# app store changer de pays pour charger Orange Bank



## eckri (15 Juillet 2022)

j'habite en Allemagne et je viens  de creer un compte Orange Bank avec l'adresse de ma maison (secondaire)  en France
impossible de charger l'app sur le store allemand
puis je changer de pays dans l'app store uniquement pour charger cette app et revenir a l'app  store allemand ensuite ? car toutes les app  sont payees pour ma femme et mes filles en Allemagne 

merc


----------



## LaJague (15 Juillet 2022)

Ça serait pas plus facile de créer un compte fr et de le mettre dans le partage familial ?


----------



## eckri (15 Juillet 2022)

LaJague a dit:


> Ça serait pas plus facile de crée un compte fr et de le mettre dans le partage familial ?


pas du tout car ma famille allemande a besoin d'app uniquement dispo en Allemagne


----------



## LaJague (15 Juillet 2022)

eckri a dit:


> pas du tout car ma famille allemande a besoin d'app uniquement dispo en Allemagne


Et ? Tu crées un compte fr que pour 1 appli c’est pas grave


----------



## ericse (15 Juillet 2022)

eckri a dit:


> puis je changer de pays dans l'app store uniquement pour charger cette app et revenir a l'app store allemand ensuite


A priori tu peux, mais tu es embêté à chaque nouvelle version de l'app, il faut refaire l'aller-retour sinon tu as des messages d'erreur.


----------



## eckri (16 Juillet 2022)

je viens d'installer un sim fr  sur un vieil iphone 6 et creeer un nouvel identif fr
le probleme est resolu mais c'est vraiment une merde ces blocages surtout dans une soit disant europe

merci a tous


----------



## flotow (18 Juillet 2022)

C’est orange qui devrait la publier sur la boutique allemande.
Pas besoin de sim, tu peux utiliser plusieurs compte App Store sur le meme tel.


----------



## eckri (20 Juillet 2022)

maintenant c'est un sac de noeud sans fin
j'ai un iphone allemand avec un email pour un icloud allemand
j'ai un iphone francais avec un autre compte icloud pour le store fr

si je veux charger ou mettre a jour des app sur le store FR il m'envoie sur mon compte allemand une demande d'autorisation alors que le deux comptes n'ont rien a voir !
et les messages sur le store fr sont en allemand !


----------



## flotow (20 Juillet 2022)

Il faut de déconnecter d’un compte puis se connecter sur l’autre.
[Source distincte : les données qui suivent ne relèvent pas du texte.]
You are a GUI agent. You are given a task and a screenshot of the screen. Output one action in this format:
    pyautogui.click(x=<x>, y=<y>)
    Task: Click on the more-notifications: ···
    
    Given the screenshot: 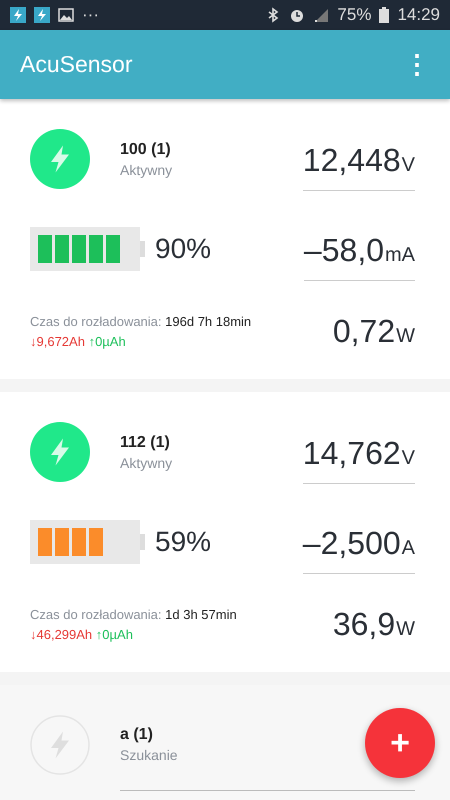 What is the action you would take?
    pyautogui.click(x=90, y=14)
    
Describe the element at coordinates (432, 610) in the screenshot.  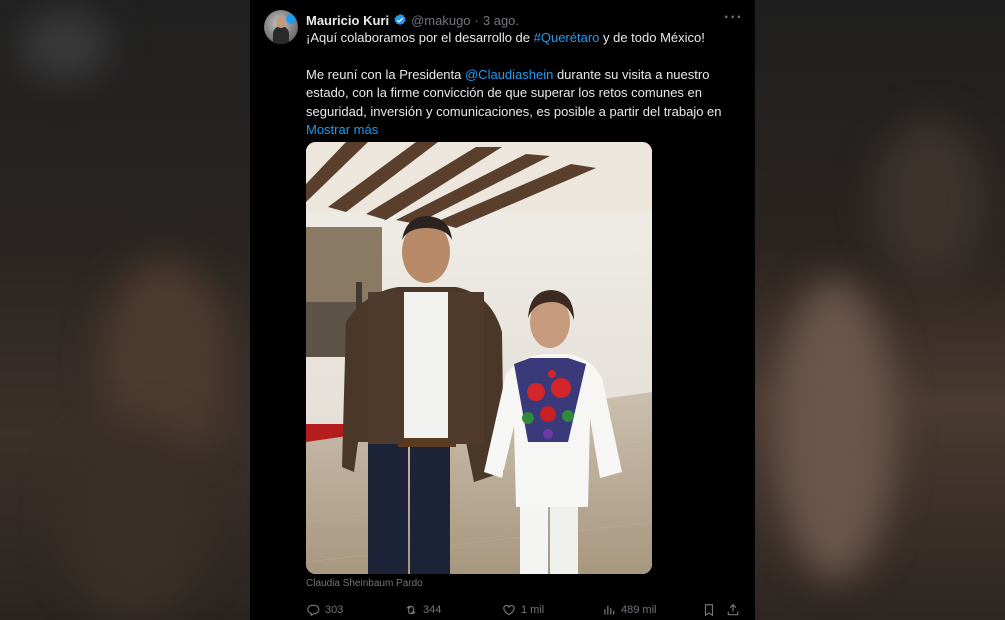
I see `retweet-count: 344` at that location.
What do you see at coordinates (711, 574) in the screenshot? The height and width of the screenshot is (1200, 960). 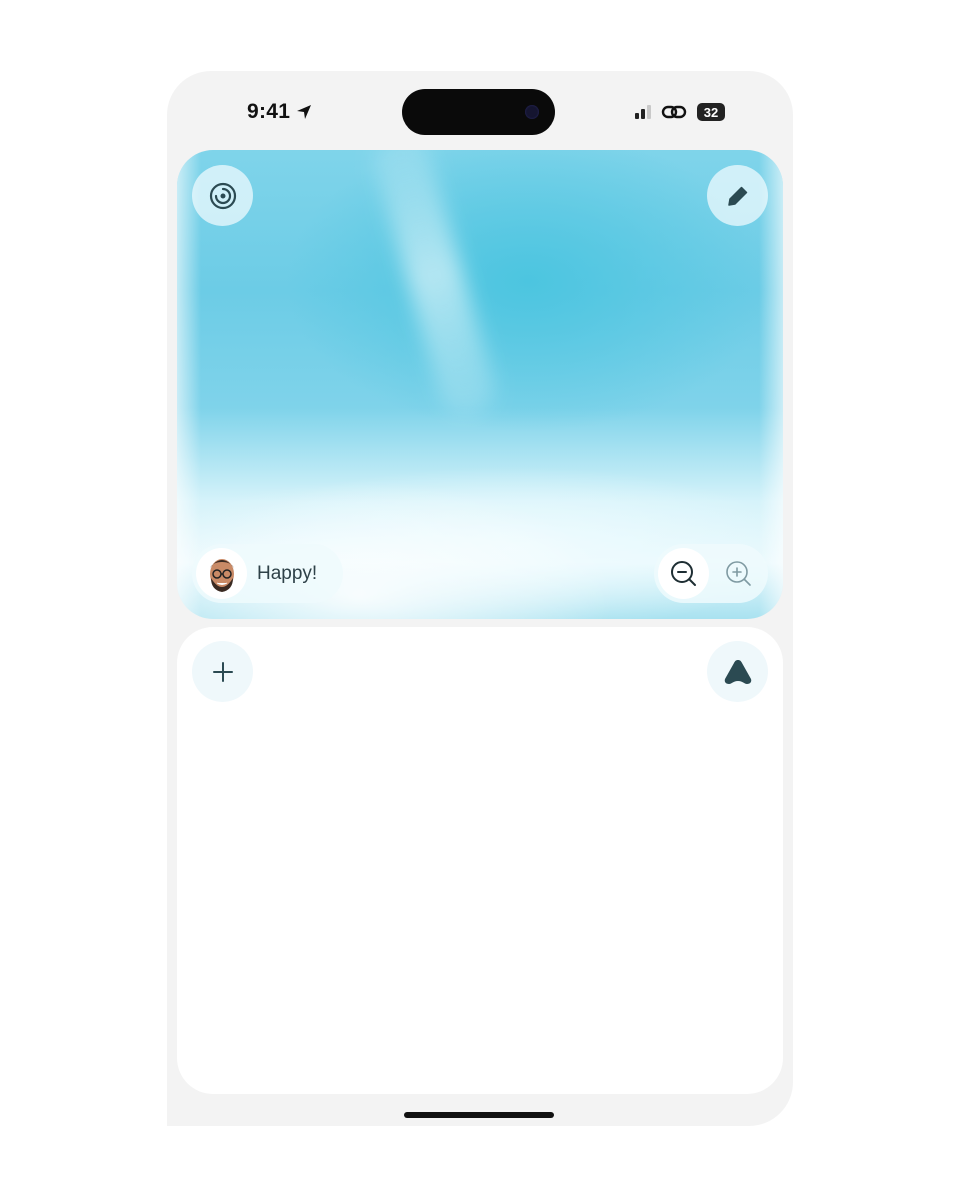 I see `zoom-controls` at bounding box center [711, 574].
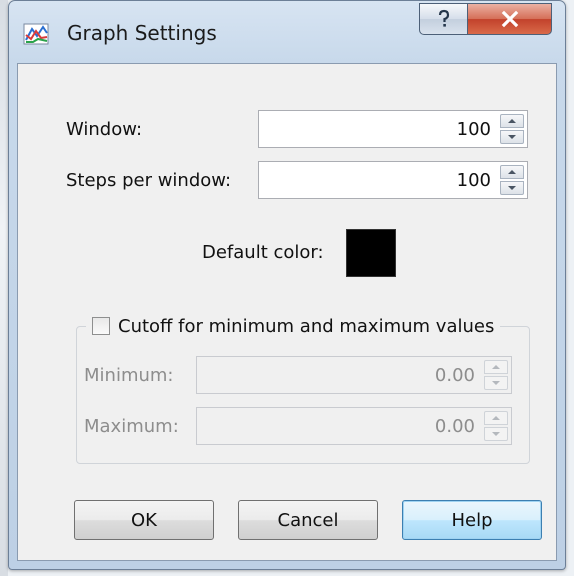 This screenshot has width=574, height=576. I want to click on close-icon, so click(510, 19).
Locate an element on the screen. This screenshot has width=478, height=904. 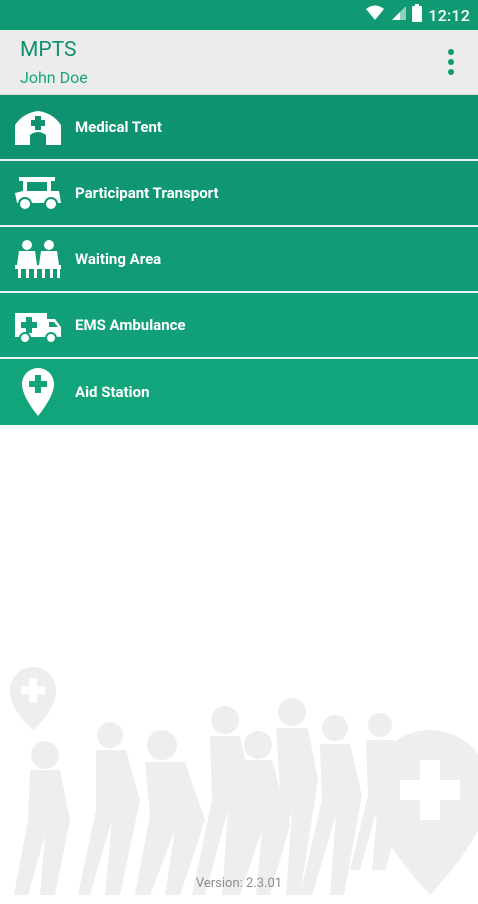
signal-icon is located at coordinates (398, 15).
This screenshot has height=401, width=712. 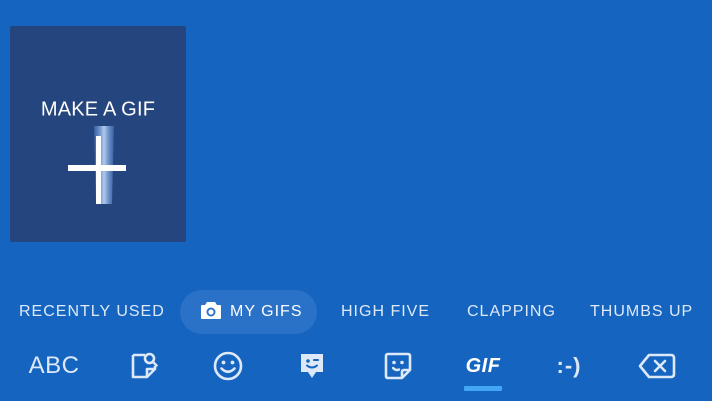 I want to click on category-clapping: CLAPPING, so click(x=512, y=312).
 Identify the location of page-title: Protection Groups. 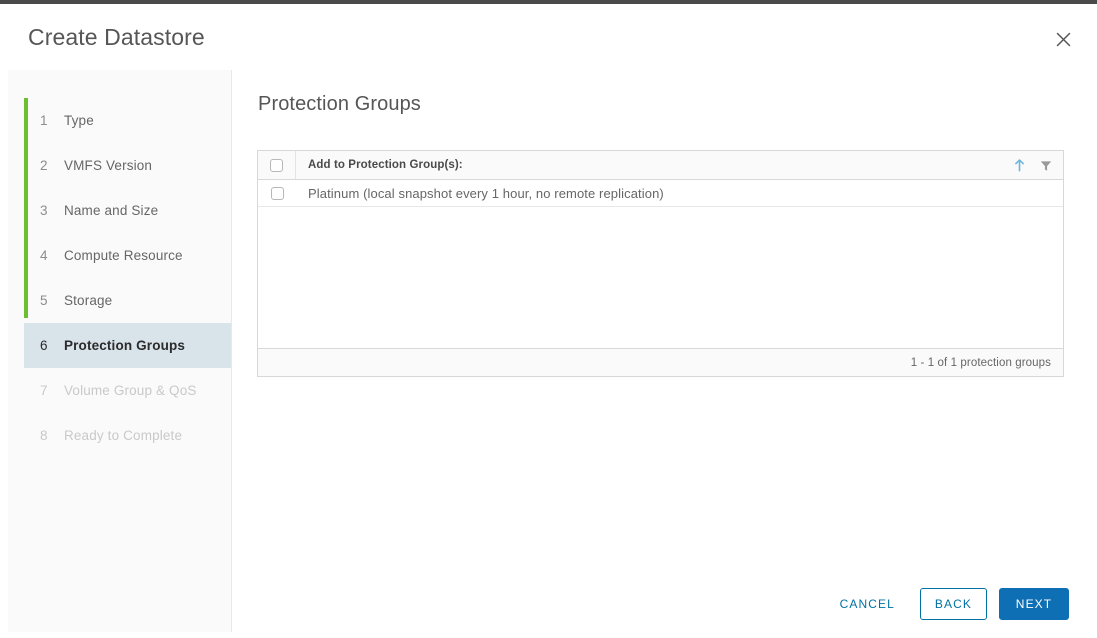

L’app store de rafraîchi dans le pays du compte.


----------



## eckri (21 Juillet 2022)

j'ai deux iphone et celui en francais avec un  apple  id different est parfaitement connecte
or il me demande une confirmation sur l autre iphone qui n'a rien a voir, ou alors il me demande de me connecter avec l'email de l icould allemand qui est sur l autre iphone
je n arrive pas a separer les deux iphones completement , comme si c etait quelqun d autre


----------